● EXERCISE GOAL: Repeat the lines of the listing below exactly, starting at the line that contains "Instruction: Click the Add activity link" and running through the last line, both included, and only those.

········

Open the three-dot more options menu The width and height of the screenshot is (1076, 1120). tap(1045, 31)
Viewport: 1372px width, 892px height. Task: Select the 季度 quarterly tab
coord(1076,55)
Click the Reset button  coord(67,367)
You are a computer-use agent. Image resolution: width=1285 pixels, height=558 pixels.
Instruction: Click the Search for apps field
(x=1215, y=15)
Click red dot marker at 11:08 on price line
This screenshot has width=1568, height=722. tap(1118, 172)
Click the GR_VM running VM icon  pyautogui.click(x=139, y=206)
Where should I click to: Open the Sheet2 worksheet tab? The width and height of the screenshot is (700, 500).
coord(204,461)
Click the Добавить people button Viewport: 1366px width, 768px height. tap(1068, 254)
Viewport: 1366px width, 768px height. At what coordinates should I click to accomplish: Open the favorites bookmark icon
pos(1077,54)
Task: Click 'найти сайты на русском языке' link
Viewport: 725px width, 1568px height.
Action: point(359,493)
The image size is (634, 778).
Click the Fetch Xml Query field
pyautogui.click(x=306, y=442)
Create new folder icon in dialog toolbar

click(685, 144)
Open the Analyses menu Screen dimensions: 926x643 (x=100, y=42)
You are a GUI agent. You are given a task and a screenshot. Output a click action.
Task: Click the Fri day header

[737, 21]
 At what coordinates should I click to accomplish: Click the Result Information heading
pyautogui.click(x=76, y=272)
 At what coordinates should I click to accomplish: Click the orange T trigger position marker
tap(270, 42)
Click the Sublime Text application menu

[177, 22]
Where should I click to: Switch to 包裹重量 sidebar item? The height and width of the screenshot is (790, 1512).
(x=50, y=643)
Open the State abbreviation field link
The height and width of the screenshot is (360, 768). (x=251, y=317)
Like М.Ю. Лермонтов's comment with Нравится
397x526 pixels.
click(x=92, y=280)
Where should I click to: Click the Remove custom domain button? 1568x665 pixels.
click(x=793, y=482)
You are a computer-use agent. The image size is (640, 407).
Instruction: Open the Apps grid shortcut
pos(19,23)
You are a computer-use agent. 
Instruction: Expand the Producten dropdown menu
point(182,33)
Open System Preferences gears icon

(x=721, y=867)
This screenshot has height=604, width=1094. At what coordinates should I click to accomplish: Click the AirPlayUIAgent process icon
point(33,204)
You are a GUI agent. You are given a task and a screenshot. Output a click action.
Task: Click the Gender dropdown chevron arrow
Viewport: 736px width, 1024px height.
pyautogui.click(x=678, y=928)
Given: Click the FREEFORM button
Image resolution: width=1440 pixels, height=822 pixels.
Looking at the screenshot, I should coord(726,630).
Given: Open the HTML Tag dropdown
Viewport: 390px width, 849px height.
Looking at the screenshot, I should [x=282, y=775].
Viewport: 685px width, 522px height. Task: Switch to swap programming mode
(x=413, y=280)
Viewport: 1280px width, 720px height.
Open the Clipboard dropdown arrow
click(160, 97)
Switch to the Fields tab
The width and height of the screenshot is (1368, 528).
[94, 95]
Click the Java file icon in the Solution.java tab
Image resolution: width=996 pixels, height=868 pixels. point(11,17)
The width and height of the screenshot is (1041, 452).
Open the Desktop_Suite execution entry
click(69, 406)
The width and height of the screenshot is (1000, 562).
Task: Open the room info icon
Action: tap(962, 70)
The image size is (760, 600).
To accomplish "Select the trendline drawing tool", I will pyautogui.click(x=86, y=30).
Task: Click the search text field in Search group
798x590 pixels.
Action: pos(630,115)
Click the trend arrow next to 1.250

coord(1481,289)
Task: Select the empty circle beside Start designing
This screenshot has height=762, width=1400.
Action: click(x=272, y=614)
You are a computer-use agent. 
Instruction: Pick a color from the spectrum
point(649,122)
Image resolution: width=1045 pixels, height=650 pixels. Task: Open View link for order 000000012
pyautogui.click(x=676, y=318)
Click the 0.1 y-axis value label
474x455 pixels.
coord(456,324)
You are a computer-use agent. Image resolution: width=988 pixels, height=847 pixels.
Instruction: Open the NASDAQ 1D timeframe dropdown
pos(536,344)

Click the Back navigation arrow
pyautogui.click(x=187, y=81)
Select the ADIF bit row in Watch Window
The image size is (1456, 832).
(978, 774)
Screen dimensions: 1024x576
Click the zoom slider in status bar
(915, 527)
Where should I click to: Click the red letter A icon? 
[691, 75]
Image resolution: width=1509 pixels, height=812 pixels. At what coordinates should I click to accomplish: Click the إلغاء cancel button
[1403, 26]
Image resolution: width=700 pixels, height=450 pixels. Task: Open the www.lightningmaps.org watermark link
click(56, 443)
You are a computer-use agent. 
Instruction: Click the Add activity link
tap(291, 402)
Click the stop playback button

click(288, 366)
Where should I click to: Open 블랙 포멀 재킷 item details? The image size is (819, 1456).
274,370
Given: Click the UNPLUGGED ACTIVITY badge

········

● RESULT OF THIS EXERCISE:
Instruction: Click the Add activity link
tap(291, 402)
Click the stop playback button

click(288, 366)
Where should I click to: Open 블랙 포멀 재킷 item details? The image size is (819, 1456).
274,370
Given: Click the UNPLUGGED ACTIVITY badge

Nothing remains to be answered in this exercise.